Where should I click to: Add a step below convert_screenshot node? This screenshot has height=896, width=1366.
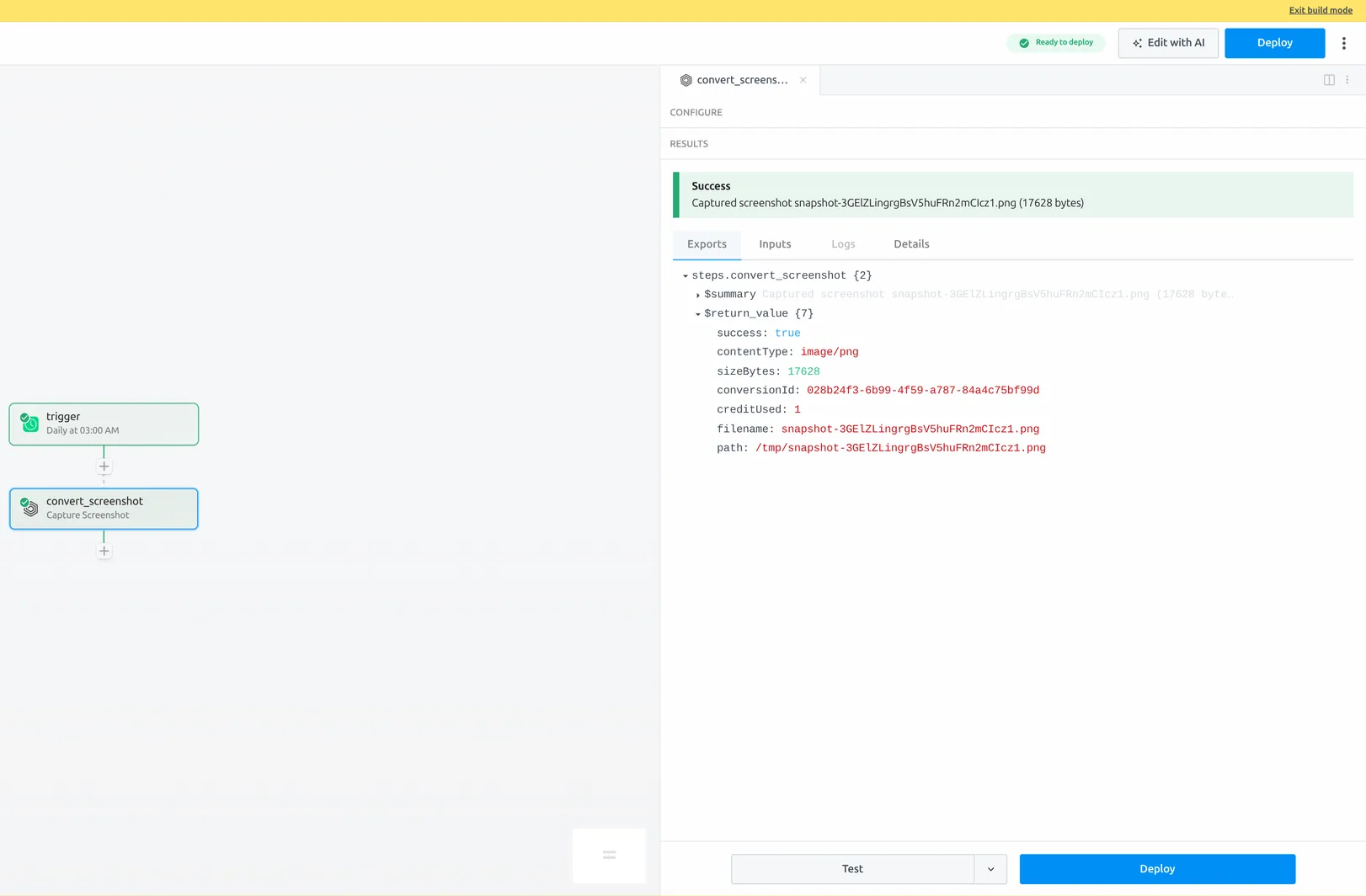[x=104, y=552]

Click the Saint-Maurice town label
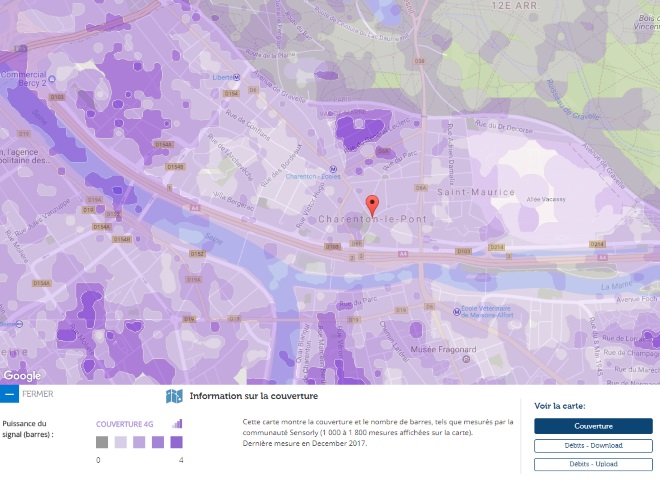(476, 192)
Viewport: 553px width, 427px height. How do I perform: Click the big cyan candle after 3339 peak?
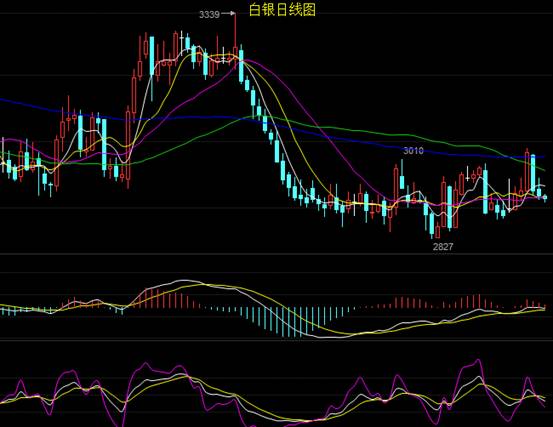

────────

:: Aim ::
Rescale the material by restating every line of it, wording included, with each coordinate in the answers multiplied by 1.05 and rounded to a whole number, halves rounding up. Omit the pictures from your reply.

:: Result of the task ::
Where should I click to: Add a step below convert_screenshot node? This screenshot has height=896, width=1366.
[x=109, y=580]

Click the Saint-Maurice town label
(500, 202)
Viewport: 553px width, 427px height. How do I perform: Click the big cyan candle after 3339 peak?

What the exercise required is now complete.